* _Pixel coordinate grounding data_
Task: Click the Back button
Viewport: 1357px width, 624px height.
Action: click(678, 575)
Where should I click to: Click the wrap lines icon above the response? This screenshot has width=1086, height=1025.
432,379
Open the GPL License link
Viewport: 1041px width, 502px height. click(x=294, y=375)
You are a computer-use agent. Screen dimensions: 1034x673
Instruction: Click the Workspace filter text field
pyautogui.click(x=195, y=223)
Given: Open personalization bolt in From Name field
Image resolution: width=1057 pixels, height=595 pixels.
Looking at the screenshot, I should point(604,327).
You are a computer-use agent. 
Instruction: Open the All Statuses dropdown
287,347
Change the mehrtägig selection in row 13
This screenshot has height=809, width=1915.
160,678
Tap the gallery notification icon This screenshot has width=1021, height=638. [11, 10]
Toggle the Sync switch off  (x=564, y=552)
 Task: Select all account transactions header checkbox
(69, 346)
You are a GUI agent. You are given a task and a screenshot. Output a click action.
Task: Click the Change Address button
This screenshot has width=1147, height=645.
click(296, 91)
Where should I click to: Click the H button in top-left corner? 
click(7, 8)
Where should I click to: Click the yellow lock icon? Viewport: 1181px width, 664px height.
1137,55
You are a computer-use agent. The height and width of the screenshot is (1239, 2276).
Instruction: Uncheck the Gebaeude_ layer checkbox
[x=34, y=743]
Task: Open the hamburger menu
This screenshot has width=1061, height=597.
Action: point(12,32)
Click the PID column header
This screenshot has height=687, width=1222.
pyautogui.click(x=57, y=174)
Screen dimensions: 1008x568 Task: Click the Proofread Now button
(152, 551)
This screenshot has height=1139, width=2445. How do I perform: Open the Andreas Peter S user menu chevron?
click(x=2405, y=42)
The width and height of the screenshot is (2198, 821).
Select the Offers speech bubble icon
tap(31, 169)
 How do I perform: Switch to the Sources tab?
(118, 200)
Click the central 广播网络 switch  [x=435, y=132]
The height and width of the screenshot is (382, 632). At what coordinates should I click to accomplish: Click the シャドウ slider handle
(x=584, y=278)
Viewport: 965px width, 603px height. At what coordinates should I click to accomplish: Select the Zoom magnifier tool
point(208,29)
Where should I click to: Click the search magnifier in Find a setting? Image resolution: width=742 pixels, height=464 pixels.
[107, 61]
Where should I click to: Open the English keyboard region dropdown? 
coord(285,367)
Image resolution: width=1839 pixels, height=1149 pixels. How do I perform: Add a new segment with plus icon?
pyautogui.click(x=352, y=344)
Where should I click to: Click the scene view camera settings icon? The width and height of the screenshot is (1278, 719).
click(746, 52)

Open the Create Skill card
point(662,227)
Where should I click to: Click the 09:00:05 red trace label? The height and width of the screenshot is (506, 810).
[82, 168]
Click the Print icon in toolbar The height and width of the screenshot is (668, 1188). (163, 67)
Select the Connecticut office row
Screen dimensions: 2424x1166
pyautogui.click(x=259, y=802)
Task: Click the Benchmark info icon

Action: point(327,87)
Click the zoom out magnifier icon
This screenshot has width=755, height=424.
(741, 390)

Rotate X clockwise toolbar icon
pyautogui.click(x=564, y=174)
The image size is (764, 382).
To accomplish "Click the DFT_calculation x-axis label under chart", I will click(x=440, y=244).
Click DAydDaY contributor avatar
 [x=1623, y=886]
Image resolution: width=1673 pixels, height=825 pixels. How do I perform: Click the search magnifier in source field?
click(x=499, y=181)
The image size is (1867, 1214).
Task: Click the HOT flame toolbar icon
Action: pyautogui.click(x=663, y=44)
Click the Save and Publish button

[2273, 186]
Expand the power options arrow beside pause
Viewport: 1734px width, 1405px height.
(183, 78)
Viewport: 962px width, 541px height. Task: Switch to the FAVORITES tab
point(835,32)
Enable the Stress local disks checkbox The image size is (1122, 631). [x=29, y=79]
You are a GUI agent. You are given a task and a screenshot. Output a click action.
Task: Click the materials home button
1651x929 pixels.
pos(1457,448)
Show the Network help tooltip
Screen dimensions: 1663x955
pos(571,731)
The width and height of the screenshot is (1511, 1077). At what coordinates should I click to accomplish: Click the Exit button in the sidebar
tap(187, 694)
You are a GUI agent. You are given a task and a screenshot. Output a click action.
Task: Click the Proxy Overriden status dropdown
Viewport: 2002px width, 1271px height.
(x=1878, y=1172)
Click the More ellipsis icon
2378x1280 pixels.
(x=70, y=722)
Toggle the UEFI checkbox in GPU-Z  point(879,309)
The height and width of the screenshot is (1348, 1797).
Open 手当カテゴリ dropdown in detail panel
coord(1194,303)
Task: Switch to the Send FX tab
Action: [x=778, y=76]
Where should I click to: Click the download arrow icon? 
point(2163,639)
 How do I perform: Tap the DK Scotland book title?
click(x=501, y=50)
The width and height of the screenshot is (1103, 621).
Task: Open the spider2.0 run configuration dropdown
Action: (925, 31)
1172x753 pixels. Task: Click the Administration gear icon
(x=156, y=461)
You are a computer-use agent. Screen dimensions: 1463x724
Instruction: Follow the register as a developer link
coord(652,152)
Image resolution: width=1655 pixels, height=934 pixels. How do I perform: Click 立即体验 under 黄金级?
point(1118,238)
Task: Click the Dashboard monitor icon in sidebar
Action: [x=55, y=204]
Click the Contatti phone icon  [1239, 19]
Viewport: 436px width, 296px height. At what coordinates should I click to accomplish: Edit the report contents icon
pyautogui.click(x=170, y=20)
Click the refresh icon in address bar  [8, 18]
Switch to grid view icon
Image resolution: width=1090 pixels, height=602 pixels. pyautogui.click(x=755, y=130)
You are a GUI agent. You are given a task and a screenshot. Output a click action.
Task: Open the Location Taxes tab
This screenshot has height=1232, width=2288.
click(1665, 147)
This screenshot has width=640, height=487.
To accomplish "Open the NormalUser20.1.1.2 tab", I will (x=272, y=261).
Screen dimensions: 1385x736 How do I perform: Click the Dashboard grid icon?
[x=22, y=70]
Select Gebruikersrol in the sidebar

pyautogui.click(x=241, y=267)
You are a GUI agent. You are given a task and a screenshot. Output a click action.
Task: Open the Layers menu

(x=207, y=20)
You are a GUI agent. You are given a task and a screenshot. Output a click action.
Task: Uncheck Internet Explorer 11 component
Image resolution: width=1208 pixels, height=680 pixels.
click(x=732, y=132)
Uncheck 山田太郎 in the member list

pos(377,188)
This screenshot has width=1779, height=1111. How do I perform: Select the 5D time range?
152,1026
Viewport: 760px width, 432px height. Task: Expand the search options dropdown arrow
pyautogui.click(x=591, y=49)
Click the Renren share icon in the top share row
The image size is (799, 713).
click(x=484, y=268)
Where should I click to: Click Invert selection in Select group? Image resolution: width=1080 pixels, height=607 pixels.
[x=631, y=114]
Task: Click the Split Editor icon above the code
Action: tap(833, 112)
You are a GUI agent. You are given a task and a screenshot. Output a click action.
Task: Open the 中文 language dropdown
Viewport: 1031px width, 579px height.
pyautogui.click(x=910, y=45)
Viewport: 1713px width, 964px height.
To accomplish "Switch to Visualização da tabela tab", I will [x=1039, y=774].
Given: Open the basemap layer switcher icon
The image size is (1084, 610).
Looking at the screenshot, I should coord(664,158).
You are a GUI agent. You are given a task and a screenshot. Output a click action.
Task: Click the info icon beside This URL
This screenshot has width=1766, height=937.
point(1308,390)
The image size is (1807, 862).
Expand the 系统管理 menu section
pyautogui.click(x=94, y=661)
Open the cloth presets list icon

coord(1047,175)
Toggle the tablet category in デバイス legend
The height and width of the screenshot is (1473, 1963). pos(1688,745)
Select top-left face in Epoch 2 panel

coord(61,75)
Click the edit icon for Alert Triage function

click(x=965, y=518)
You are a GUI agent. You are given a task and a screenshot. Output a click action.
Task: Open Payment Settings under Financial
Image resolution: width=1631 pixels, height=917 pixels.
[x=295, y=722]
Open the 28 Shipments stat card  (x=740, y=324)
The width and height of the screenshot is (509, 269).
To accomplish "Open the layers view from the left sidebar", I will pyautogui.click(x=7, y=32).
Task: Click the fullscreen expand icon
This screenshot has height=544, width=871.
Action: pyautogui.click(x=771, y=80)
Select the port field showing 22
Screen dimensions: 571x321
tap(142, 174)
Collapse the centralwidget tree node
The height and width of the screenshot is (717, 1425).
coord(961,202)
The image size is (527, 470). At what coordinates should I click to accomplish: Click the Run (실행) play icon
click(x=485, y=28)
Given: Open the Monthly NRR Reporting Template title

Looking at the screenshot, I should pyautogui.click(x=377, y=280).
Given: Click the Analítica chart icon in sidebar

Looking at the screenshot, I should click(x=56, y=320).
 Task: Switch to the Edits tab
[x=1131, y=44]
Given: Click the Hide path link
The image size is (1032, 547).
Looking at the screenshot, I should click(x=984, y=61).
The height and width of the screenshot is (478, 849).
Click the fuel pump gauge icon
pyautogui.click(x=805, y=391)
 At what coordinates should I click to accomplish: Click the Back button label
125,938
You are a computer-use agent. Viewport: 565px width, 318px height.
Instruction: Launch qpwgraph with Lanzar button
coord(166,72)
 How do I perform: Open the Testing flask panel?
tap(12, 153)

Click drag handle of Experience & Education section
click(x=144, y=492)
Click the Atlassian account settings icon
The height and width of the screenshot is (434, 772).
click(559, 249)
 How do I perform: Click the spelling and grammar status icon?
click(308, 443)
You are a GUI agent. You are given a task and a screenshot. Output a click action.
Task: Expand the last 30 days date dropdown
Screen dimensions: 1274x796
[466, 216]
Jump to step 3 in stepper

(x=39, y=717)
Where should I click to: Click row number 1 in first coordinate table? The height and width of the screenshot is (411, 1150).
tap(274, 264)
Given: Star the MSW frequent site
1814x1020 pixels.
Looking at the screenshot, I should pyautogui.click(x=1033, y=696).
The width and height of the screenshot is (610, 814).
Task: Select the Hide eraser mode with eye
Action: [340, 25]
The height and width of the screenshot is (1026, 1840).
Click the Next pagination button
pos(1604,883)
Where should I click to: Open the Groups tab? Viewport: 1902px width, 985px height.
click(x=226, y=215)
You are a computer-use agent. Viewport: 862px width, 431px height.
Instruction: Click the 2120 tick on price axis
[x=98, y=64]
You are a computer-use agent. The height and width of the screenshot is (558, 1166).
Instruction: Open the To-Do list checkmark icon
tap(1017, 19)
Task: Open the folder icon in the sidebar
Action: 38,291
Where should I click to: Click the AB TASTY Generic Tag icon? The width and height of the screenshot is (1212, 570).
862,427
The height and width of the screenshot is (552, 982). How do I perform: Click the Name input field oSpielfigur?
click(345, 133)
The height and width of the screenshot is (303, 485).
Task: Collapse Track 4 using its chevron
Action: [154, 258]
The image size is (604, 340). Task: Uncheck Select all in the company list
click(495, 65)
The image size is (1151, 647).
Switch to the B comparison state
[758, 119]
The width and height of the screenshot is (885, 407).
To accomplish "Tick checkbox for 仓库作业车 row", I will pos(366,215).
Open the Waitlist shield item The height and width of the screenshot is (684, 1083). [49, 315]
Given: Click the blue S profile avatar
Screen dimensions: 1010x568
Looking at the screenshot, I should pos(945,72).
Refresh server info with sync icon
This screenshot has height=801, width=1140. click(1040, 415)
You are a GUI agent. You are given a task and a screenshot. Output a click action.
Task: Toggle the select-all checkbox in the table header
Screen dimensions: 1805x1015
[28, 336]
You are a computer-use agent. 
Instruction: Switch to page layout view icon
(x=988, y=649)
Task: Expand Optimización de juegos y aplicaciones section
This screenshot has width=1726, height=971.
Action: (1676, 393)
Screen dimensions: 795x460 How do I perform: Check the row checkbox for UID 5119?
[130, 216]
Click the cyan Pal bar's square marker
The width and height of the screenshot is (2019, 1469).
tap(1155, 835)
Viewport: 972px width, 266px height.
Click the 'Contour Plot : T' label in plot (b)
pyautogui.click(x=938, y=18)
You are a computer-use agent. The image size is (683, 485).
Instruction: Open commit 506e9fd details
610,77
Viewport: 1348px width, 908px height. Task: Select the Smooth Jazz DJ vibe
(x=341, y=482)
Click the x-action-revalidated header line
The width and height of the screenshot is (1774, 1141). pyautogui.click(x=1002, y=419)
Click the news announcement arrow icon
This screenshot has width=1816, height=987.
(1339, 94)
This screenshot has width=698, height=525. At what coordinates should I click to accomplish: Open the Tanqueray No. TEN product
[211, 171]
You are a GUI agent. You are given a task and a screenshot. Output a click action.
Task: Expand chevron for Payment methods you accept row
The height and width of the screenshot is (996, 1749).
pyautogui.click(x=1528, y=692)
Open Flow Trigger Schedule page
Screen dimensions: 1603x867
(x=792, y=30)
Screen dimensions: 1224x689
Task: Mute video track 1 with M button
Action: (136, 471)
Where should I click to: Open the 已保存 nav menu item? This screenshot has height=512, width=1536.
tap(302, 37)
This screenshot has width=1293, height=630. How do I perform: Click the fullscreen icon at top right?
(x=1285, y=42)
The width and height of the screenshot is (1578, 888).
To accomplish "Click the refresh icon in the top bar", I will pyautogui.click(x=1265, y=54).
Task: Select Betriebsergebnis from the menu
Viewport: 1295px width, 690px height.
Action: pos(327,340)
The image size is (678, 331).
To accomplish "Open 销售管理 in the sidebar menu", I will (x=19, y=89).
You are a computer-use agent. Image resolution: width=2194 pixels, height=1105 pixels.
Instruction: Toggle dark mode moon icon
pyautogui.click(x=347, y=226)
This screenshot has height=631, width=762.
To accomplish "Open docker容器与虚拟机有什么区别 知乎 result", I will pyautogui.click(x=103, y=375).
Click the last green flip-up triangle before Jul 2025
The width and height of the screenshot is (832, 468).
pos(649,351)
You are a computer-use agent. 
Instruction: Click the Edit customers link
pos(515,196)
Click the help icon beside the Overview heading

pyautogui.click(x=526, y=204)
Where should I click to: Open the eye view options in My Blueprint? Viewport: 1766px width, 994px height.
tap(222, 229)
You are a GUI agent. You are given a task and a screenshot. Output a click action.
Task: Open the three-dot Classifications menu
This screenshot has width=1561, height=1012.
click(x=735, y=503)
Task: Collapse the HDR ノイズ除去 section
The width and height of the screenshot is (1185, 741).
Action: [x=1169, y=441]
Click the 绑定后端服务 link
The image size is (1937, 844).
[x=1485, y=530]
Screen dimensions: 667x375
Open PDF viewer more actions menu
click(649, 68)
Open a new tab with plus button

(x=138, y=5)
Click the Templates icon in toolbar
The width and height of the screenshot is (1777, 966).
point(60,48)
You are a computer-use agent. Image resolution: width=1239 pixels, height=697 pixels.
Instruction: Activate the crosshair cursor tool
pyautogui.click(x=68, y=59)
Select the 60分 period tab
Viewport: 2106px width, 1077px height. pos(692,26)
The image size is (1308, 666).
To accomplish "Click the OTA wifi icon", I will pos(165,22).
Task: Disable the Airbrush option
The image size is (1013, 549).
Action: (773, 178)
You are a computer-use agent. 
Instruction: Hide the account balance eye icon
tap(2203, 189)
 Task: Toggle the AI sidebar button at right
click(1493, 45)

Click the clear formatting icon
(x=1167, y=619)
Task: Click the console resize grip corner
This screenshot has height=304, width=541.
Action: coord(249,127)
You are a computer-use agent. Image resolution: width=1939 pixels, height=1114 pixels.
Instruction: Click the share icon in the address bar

* _TASK GOAL_
Copy out the entries exactly. Begin at the first line and end with the line that has "Given: Open personalization".

* _RESPONSE BOX_
Task: Click the Back button
Viewport: 1357px width, 624px height.
Action: click(678, 575)
Where should I click to: Click the wrap lines icon above the response? This screenshot has width=1086, height=1025.
432,379
Open the GPL License link
Viewport: 1041px width, 502px height. click(x=294, y=375)
You are a computer-use agent. Screen dimensions: 1034x673
Instruction: Click the Workspace filter text field
pyautogui.click(x=195, y=223)
Given: Open personalization bolt in From Name field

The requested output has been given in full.